[Word and element locating data]

######

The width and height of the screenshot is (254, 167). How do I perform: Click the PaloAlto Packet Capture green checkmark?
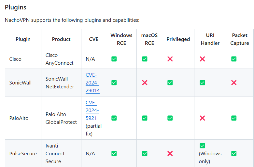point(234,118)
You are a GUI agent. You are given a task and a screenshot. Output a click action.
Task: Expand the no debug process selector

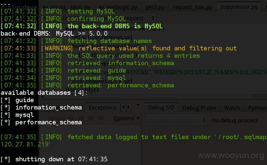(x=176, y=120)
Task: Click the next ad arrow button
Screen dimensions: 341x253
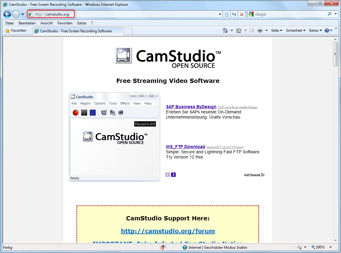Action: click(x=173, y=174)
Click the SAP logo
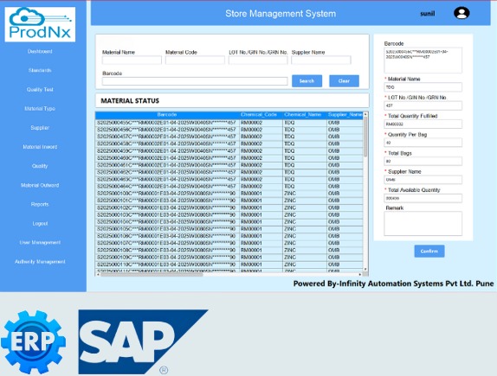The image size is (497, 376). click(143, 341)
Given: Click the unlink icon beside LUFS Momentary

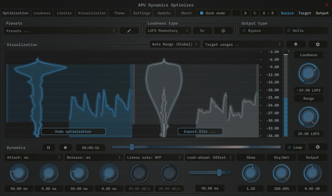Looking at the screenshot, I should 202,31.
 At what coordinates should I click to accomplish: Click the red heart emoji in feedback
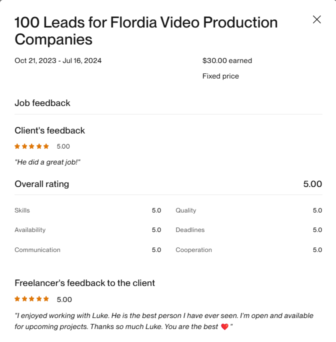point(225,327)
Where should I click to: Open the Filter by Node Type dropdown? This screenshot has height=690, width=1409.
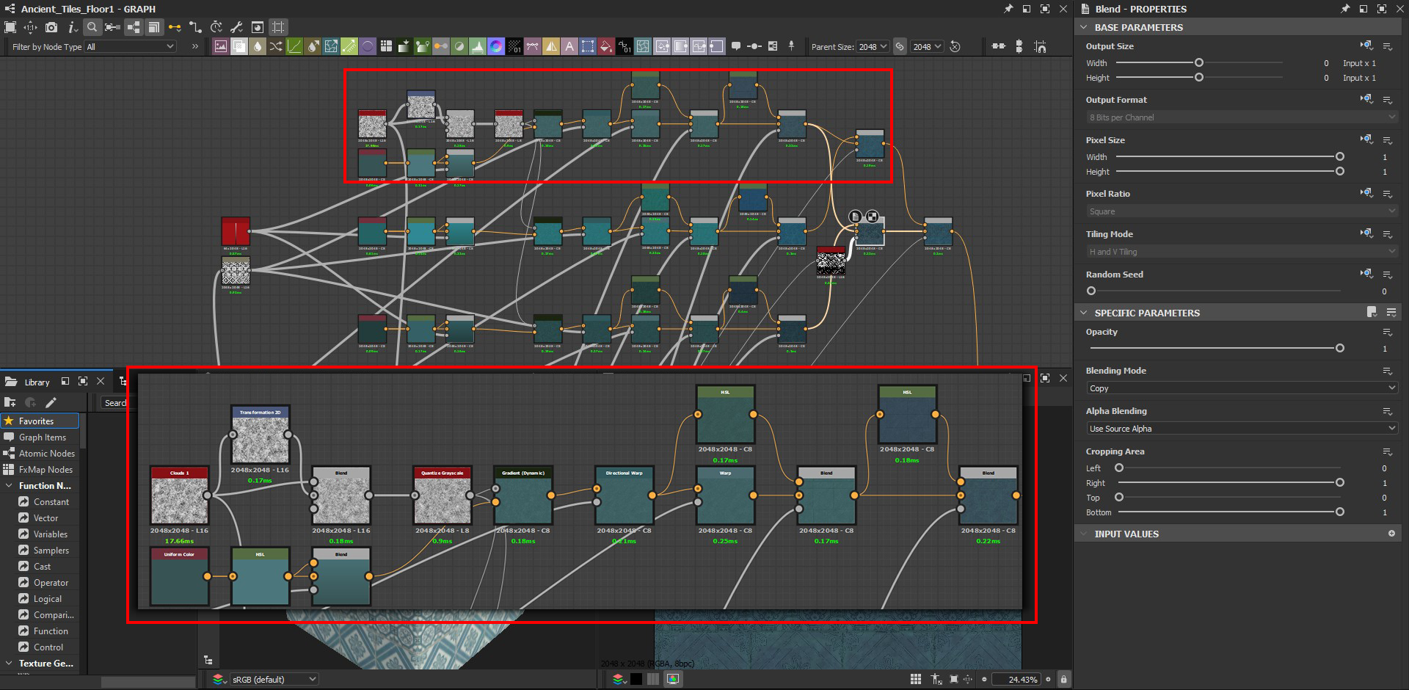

######

Given problem → Copy every line of the data above word for word, omitting the pictures.

Expected answer →
The width and height of the screenshot is (254, 167). How do I perform: Click the PaloAlto Packet Capture green checkmark?
point(234,118)
You are a GUI agent. You are given a task and a screenshot. Output a click action.
Task: Expand the no debug process selector

(x=176, y=120)
Task: Click the next ad arrow button
Screen dimensions: 341x253
Action: click(x=173, y=174)
Click the SAP logo
The image size is (497, 376). click(143, 341)
Given: Click the unlink icon beside LUFS Momentary

Looking at the screenshot, I should 202,31.
 At what coordinates should I click to accomplish: Click the red heart emoji in feedback
point(225,327)
Where should I click to: Open the Filter by Node Type dropdown? This screenshot has height=690, width=1409.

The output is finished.